■ **WRITTEN REQUEST**: Please output as a JSON list of strings the lines starting with the line that contains "Task: Toggle the Italic checkbox" and going on through the line that contains "pyautogui.click(x=860, y=374)", one string per line with blank lines omitted. Leave the pictures out of the answer.

(Screen grounding rows)
►

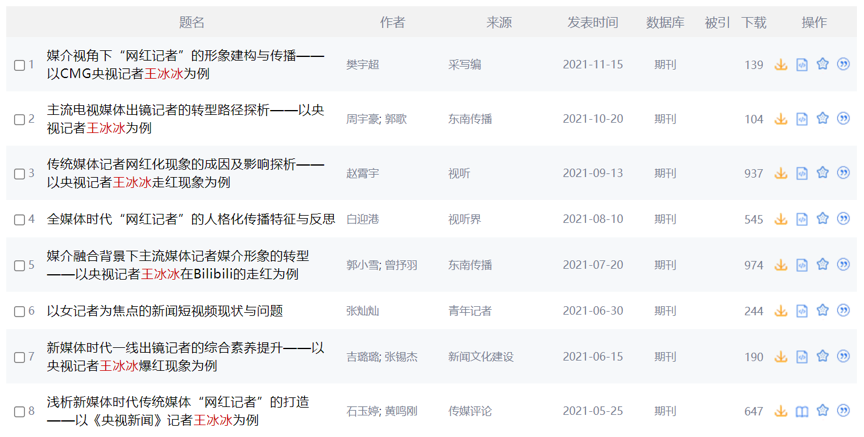Open HTML view for the 青年记者 article

(802, 311)
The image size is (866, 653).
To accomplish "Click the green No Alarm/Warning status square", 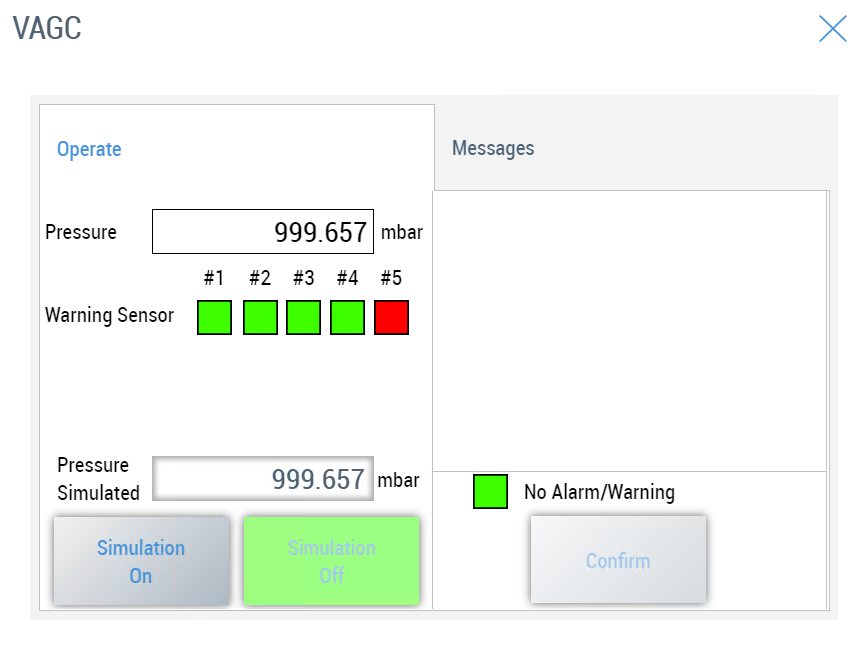I will click(490, 492).
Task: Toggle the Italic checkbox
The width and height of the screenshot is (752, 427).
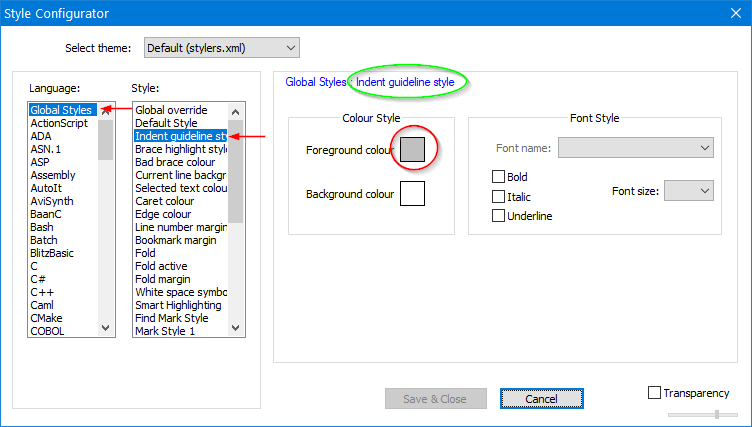Action: (499, 197)
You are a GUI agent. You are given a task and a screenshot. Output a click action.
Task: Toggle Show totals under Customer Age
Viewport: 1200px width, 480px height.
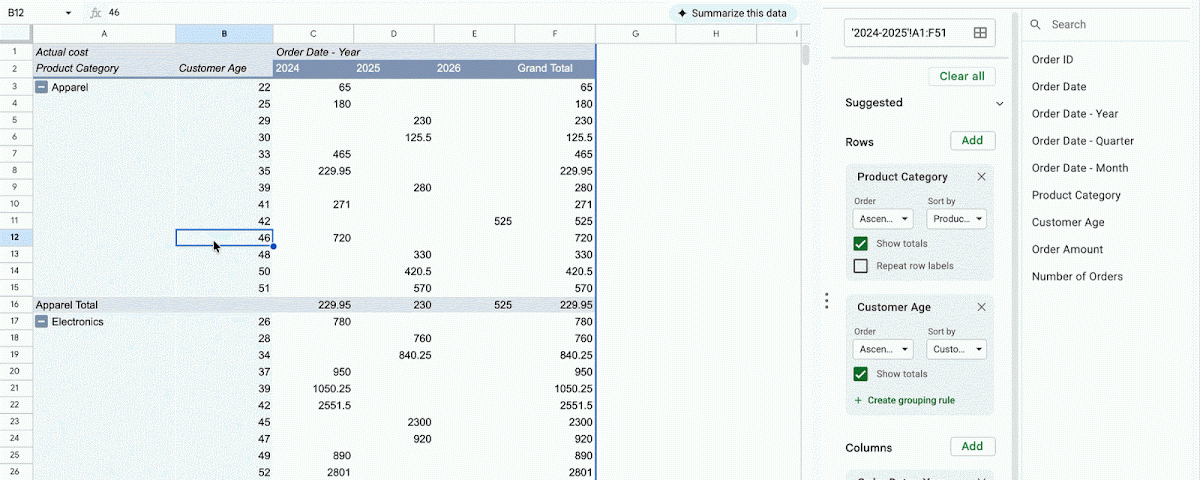pyautogui.click(x=860, y=374)
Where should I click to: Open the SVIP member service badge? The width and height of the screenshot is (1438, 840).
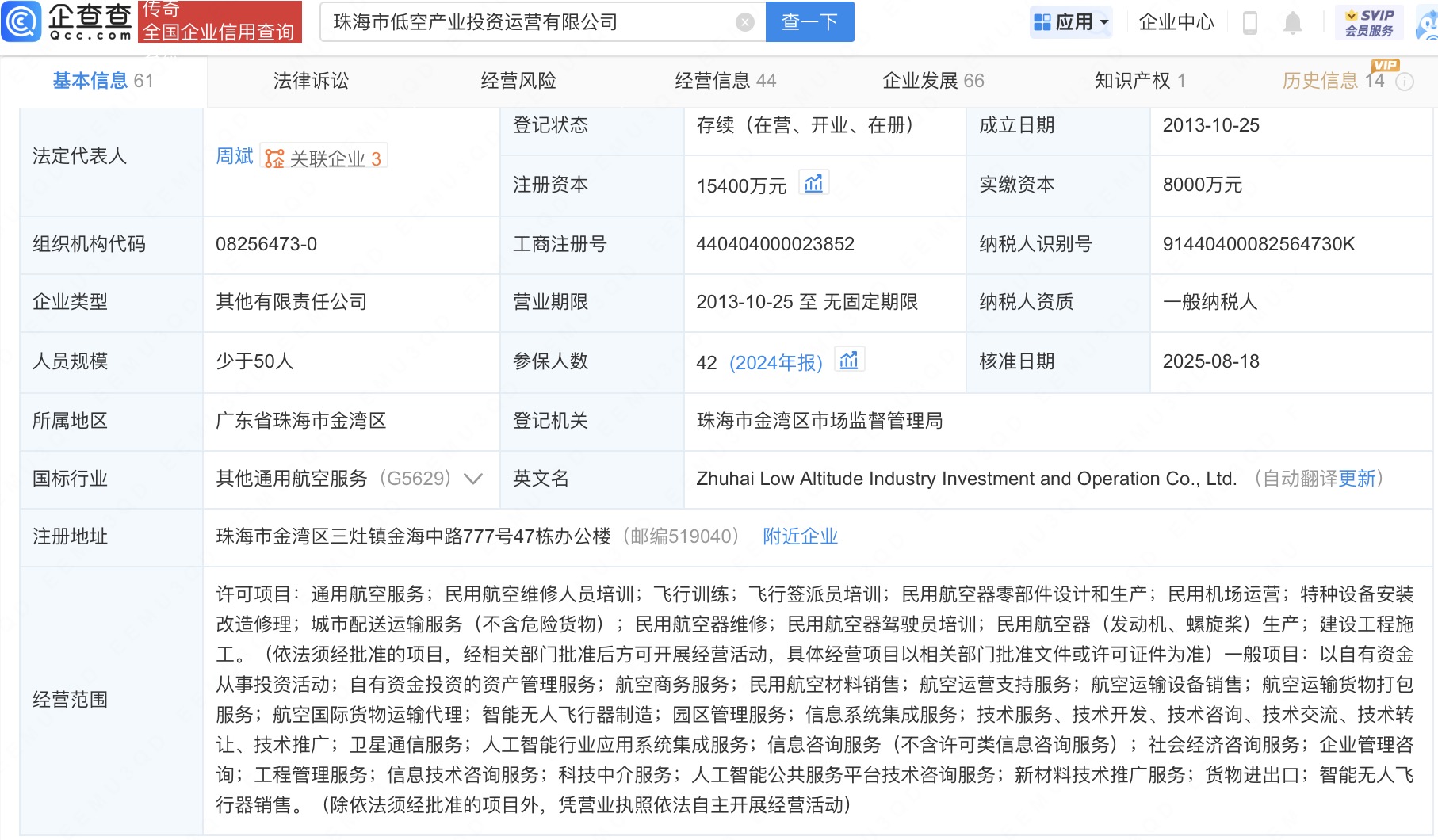coord(1369,22)
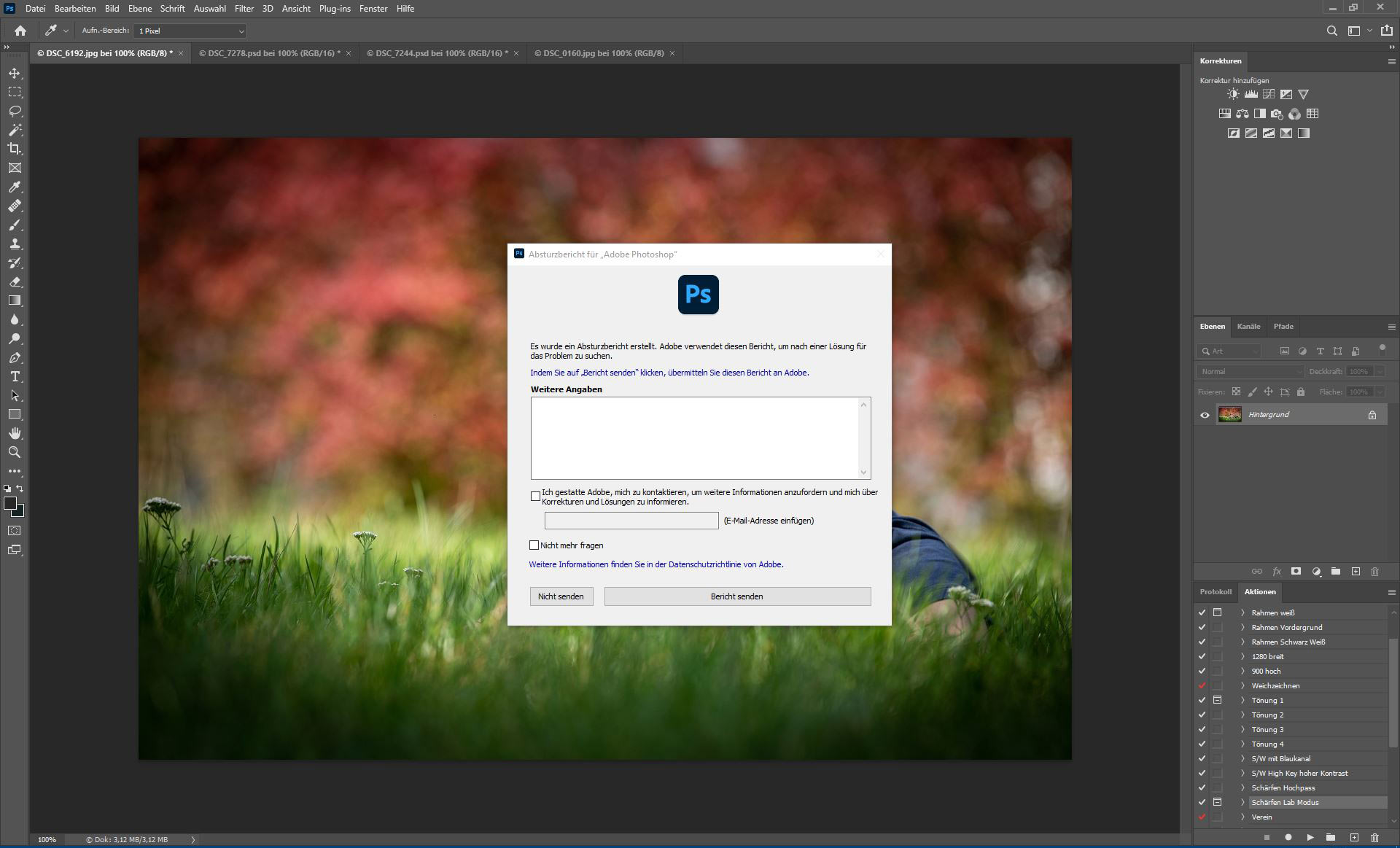1400x848 pixels.
Task: Select the Gradient tool
Action: tap(15, 300)
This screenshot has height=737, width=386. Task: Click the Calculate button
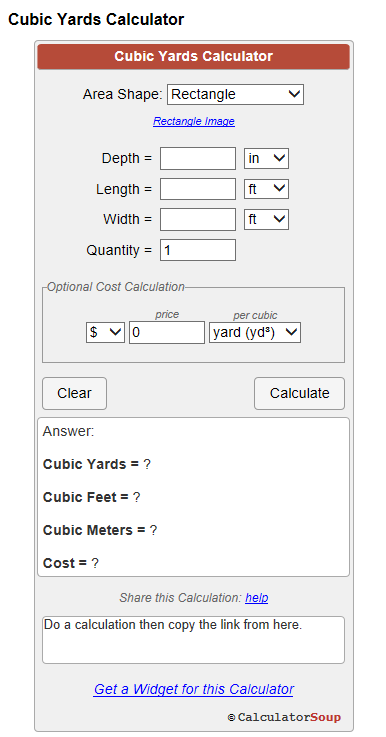[x=299, y=393]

◄

■ **TASK RESPONSE**:
[
  "Task: Toggle the Italic checkbox",
  "The width and height of the screenshot is (752, 427).",
  "Action: (499, 197)",
  "You are a GUI agent. You are given a task and a screenshot. Output a click action.",
  "Task: Toggle Show totals under Customer Age",
  "Viewport: 1200px width, 480px height.",
  "pyautogui.click(x=860, y=374)"
]